In between the top and bottom of the 5th inning, Arturo Rodriguez receives the Golden Glove trophy.  The ceremony takes place in the infield, with various LMB officials praising Rodriquez; all of it projected on the big screen. Estadio Gasmart is a fairly new stadium, equipped with a nice A/V system. The camera operators flirt with the pretty girls in the audience.  A kiss sounded over the PA and then a startled young lady would find herself pictured on the Jumbo-tron. Some waved shyly; others reveled in the attention as the men in the audience cheered.
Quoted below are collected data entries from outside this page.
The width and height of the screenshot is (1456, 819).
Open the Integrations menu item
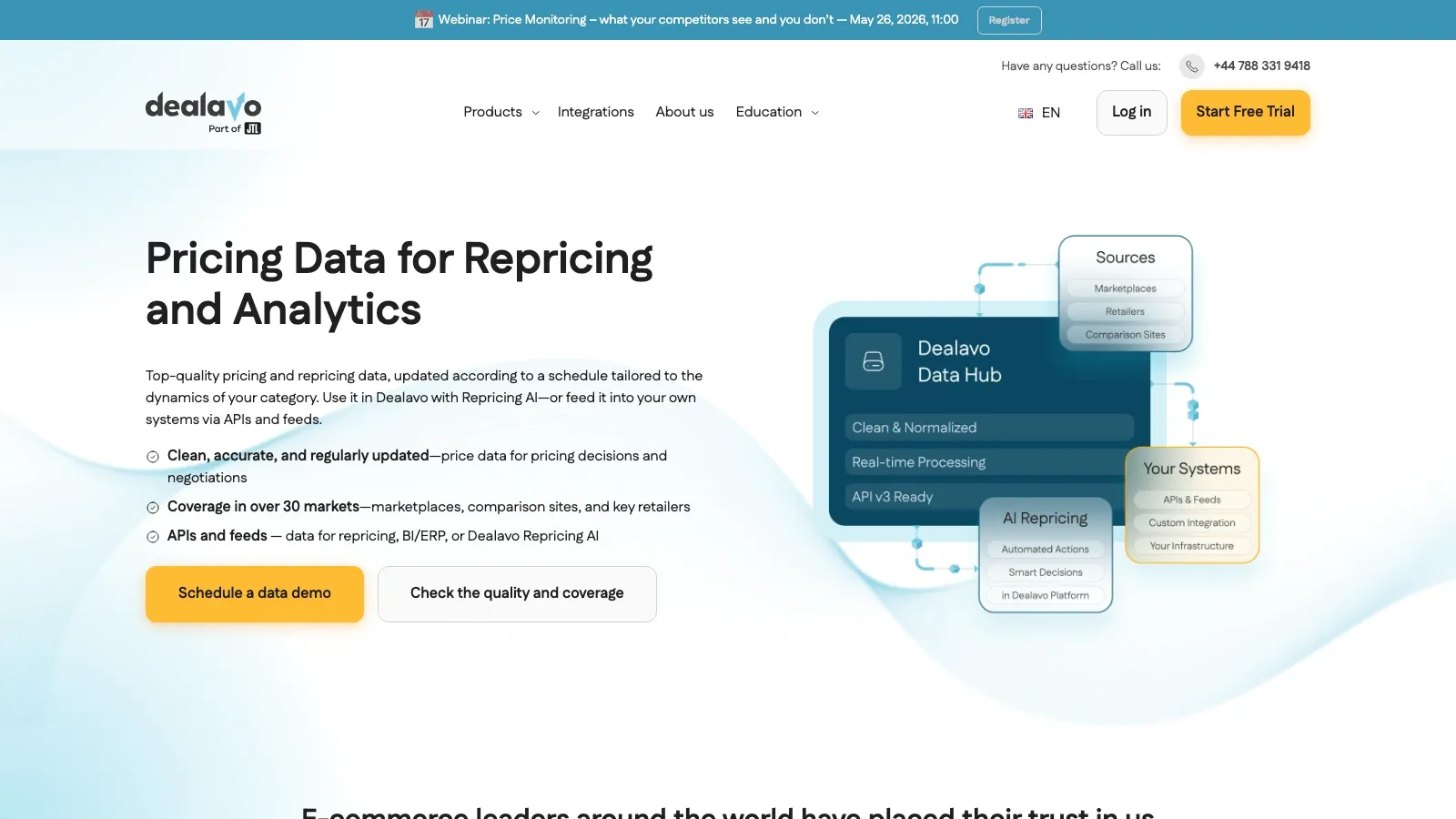coord(595,112)
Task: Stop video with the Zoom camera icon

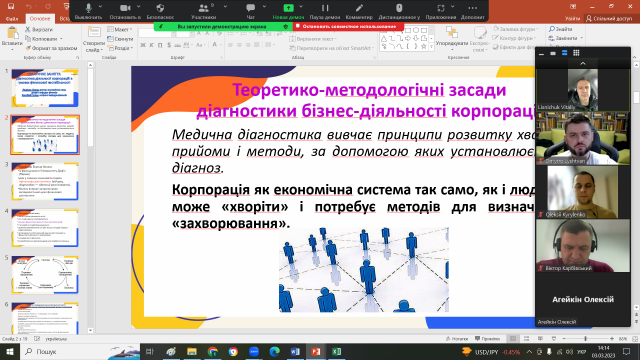Action: click(125, 8)
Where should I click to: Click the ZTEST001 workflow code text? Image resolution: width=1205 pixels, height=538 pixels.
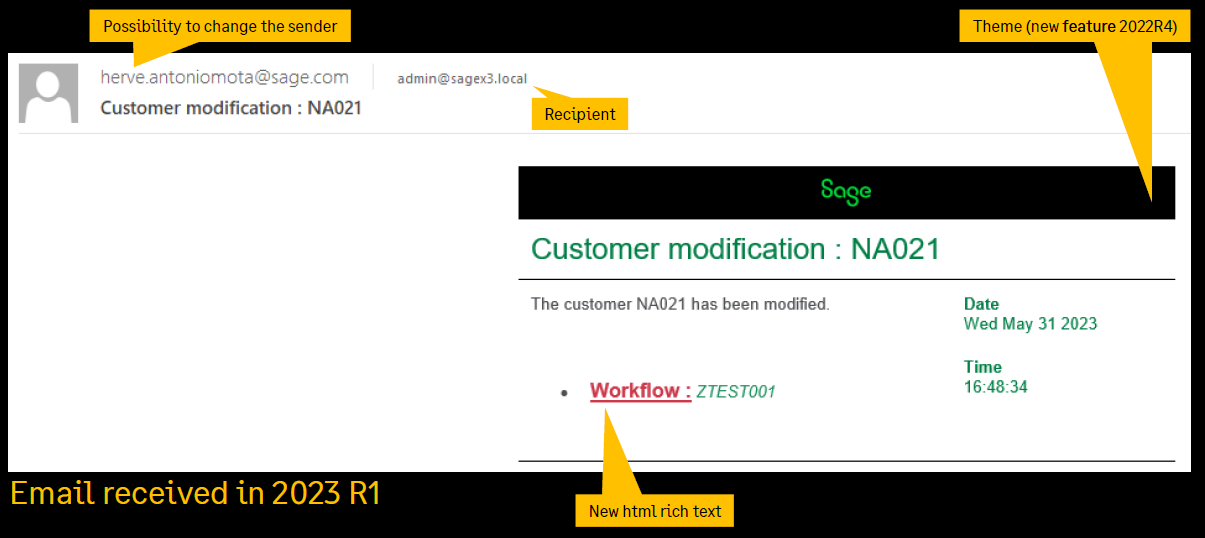736,392
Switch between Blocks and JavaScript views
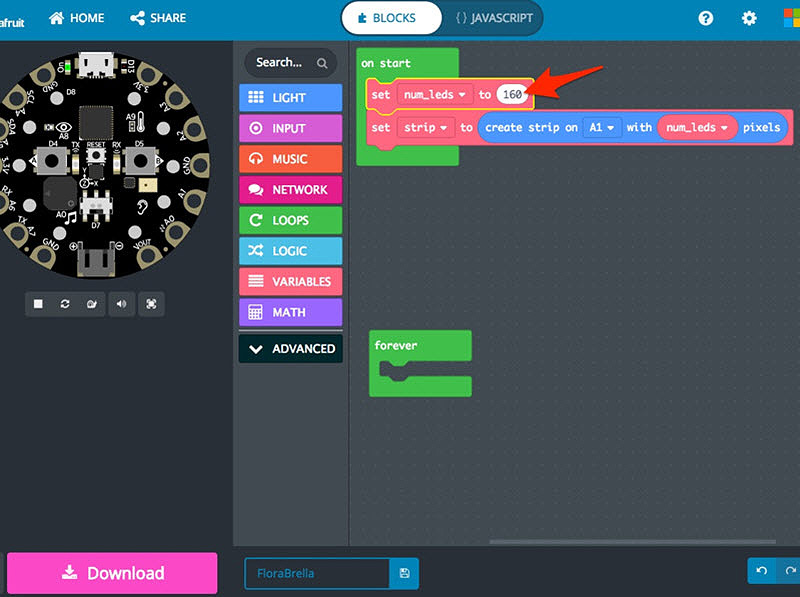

Vendors walked through the aisles selling everything from vuvuzelas (small plastic horns that project noisy sounds) to matracas.  I flagged one down and asked to buy a Toros head band. In Spanish he tells me it was diez pesos, but I didn’t understand, so he asked for a dollar instead.  From behind me, a couple of guys interjected letting me know that  $1.00 = 13 pesos)… three pesos higher than the correct price of ten pesos, not a great amount, but enough to make me decide that not to buy. The vendor being rebuffed, walked away grumbling.  I thanked my new friends and told them about my journey.  This being my first game of the LMB and being so close to San Diego, I don’t think they were very impressed buy none-the-less they encouraged me.

A vendor selling matracas

A vendor selling matracas

When the 7th inning stretch rolled around, the Toros were up by 2.  The club band paraded through the concourse.   A few of the fans followed the band, dancing and reveling to the beating drums, blazing horns and rattling matracas.  On the field, the cheerleaders performed another routine.

Scoreless for both sides in the 8th, the Sultanes attempted a rally when Agustin Murillo doubled and then scored off Adan Munoz’s single.  Unfortunately, Humberto Cota ground out to end the game (the bottom frame was unnecessary for the Toros). Final score: 10 – 7.
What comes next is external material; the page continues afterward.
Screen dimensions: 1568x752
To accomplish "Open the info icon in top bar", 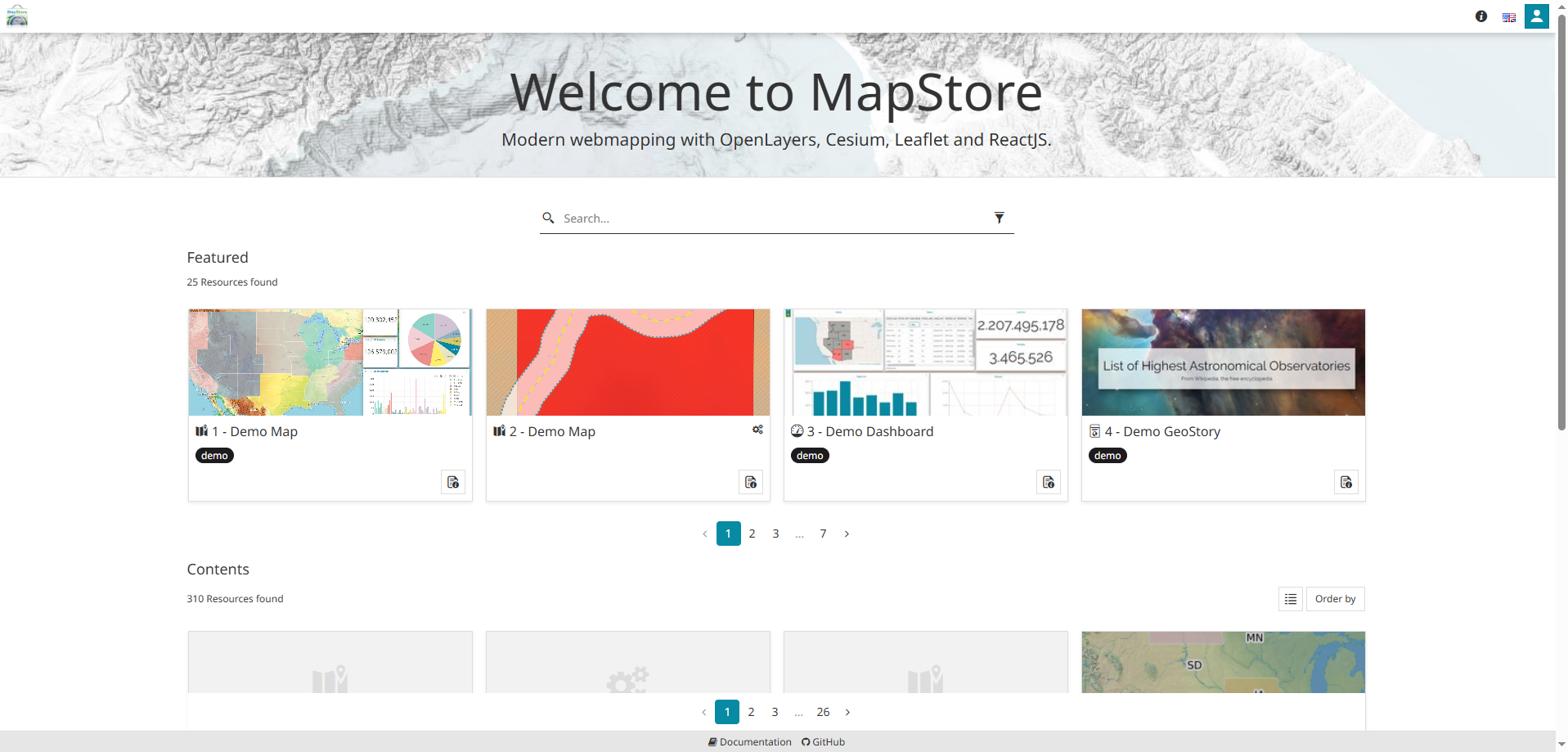I will coord(1480,16).
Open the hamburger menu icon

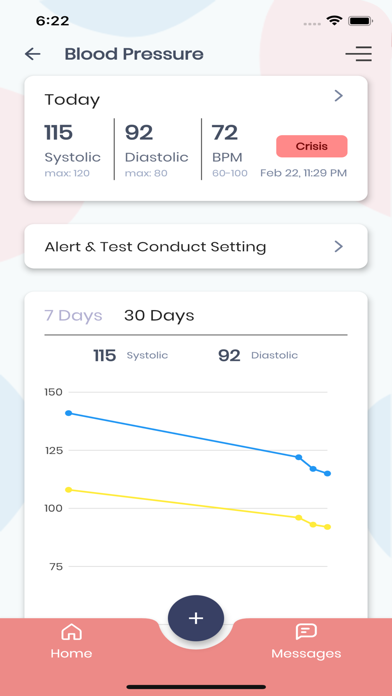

Toros victorious, the happy crowd flowed out of the stands and onto the concourse.  Night had fallen and only the stadium floodlights and light poles in the parking lot broke through the darkness.  Instead of closing up shop though, the little food booths fired up their grills as people meandered to the far end of the concourse.  In a wide section of the brick walkway, a different band was busy piercing the silence of the night; a tuba, an accordion and several horns embellished the polka-sounding rhythms.  The young people gathered in a large crowd, pairing up to dance with each other.  I enjoyed watching the dance for a while for before I headed back to the van.

Against the odds, I correctly back-tracked across the city of Tijuana, which now laid silent and dark, to the B&B.  Only the guard dog across the street was awake to greet me.  I let myself in quietly. As I lay in bed, in the rented room, I relived my first day in Mexico in my head as sleep crept up upon me.